Das 400-MW-Reaktorprojekt Infinity Two soll die kommerzielle Kernfusion in den 2030er-Jahren auf den Markt bringen
Type One Energy, Tokamak Energy und AECOM haben die Gründung des britischen Konsortiums UK Infinity Fusion Consortium bekannt gegeben. Dieses soll Großbritanniens erstes privat finanziertes Kernfusionskraftwerk entwickeln. Ziel ist eine wirtschaftlich tragfähige Anlage, die auf bereits verfügbaren Technologien basiert und privates Kapital mobilisiert.
Infinity Two: Stellarator mit 400 MW
Im Mittelpunkt der Initiative steht der von Type One Energy entwickelte Stellarator Infinity Two mit einer Leistung von 400 MW. AECOM übernimmt die ingenieurtechnische Umsetzung und die Infrastruktur des Vorhabens. Tokamak Energy steuert Hochtemperatur-Supraleitermagnete sowie britische Fertigungskapazitäten bei.
Für das Projekt soll die britische Lieferkette der Kernfusionsbranche eingebunden werden.
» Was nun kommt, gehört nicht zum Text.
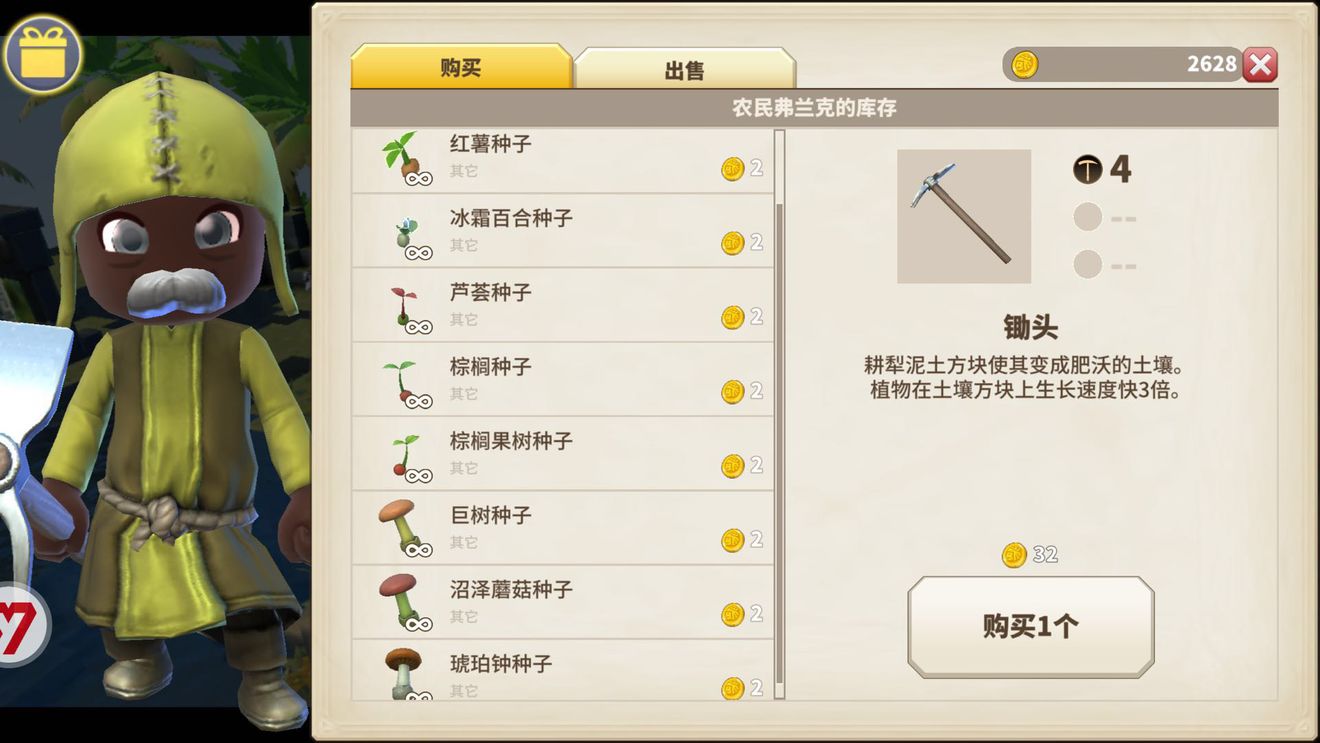Screen dimensions: 1320x743
Task: Select the 棕榈种子 list item
Action: (562, 379)
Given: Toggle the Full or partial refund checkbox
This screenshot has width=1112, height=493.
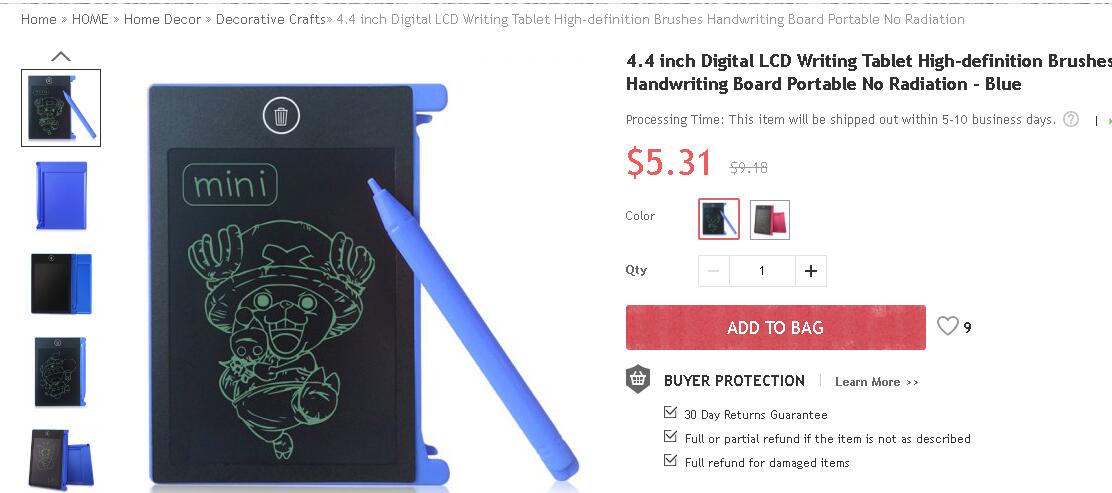Looking at the screenshot, I should (x=670, y=436).
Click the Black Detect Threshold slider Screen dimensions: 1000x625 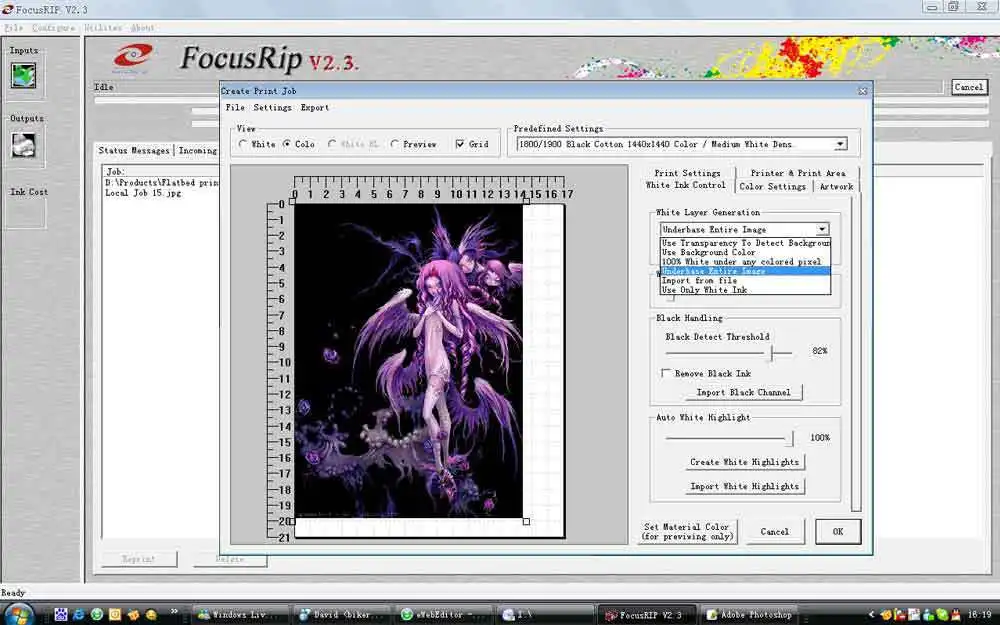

Dazu zählen Bauunternehmen, Finanzpartner, künftige Stromabnehmer und lokale Hersteller von Ausrüstung.
Erfahrungen aus dem US-Projekt TVA Infinity Two
Das Konsortium stützt sich zudem auf Erkenntnisse aus dem US-Projekt TVA Infinity Two am Standort Bull Run im Bundesstaat Tennessee. Dort soll ein vergleichbarer Stellarator im Rahmen des amerikanischen Programms zum Ausbau der Kernfusion bis 2034 kommerziell in Betrieb gehen.
Die Projektpartner erklären, UK Infinity Two solle die staatliche britische STEP-Fusion-Initiative durch ein privates Vorhaben ergänzen. Damit soll der Übergang des Landes von der Grundlagenforschung zur kommerziellen Nutzung der Kernfusion schneller erfolgen.
Die britische Regierung bezeichnete das Konsortium als Beleg dafür, dass ihr Förderprogramm für Kernfusion im Umfang von 2,5 Milliarden Pfund den Schritt von einer Forschungsinitiative hin zu konkreten Infrastrukturprojekten macht.